Listen to some excerpts from Twain’s memoir, Life on the Mississippi, in which he details his experiences as a steamboat pilot.

In 1857, Twain became an apprentice pilot, and over the next four years he served on at least 18 different boats.  From February 1857 through April 1859 he was a cub, and from May 1859 to May 1861 Twain was a fully licensed pilot.  During the 19th century pilots were the masters of steamboats, not their captains, so Twain took on the most powerful job in piloting steamboats.

Twain remained on the Lower Mississippi throughout his career as a pilot, going mostly between St. Louis and New Orleans.  He learned his skills from his mentor, Horace Bixby, whom Twain met on the Paul Jones steamboat and convinced to take him on as a cub.

Notebook used by Clemens as a cub pilot, April-July 1857Steamboat Log
“My boy, you must get a little memorandum-book, and every time I tell you a thing, put it down right away. There’s only one way to be a pilot, and that is to get this entire river by heart.

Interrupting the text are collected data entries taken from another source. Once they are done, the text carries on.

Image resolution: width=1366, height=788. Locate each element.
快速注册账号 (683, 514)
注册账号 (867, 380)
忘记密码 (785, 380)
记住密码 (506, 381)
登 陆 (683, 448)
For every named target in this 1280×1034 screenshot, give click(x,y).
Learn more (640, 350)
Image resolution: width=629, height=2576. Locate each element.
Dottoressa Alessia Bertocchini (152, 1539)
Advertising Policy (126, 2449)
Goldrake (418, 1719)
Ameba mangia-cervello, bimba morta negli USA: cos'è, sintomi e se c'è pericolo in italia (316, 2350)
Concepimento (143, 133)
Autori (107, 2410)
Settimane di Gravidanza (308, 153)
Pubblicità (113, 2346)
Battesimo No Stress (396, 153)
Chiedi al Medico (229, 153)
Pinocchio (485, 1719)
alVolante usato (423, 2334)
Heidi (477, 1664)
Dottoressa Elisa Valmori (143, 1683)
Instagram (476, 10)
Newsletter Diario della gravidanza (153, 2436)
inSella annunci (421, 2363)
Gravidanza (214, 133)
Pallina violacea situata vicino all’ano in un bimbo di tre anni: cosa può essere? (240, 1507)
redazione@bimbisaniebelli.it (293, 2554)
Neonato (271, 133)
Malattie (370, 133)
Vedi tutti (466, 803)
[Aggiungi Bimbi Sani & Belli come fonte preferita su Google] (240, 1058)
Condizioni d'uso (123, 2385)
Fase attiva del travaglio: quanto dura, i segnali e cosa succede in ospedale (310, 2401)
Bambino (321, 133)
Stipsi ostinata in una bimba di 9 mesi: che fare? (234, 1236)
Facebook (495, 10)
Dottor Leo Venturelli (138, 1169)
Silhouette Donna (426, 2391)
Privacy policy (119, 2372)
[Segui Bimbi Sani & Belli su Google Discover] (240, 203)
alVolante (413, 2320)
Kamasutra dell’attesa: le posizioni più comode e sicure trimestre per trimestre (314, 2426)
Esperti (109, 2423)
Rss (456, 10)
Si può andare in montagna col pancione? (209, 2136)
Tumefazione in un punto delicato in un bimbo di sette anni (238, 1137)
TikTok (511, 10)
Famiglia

You have to know it just like A B C.” Clemens received this advice from Horace Bixby, the river pilot who “learned” him the river. Ruled for use as a ledger, this notebook also contains the cargo records of a steamboat clerk, suggesting that Clemens probably acquired it in some haste from that clerk. The dense texture of navigational directions on the pages displayed includes the young pilot’s notes in the area of St. Louis.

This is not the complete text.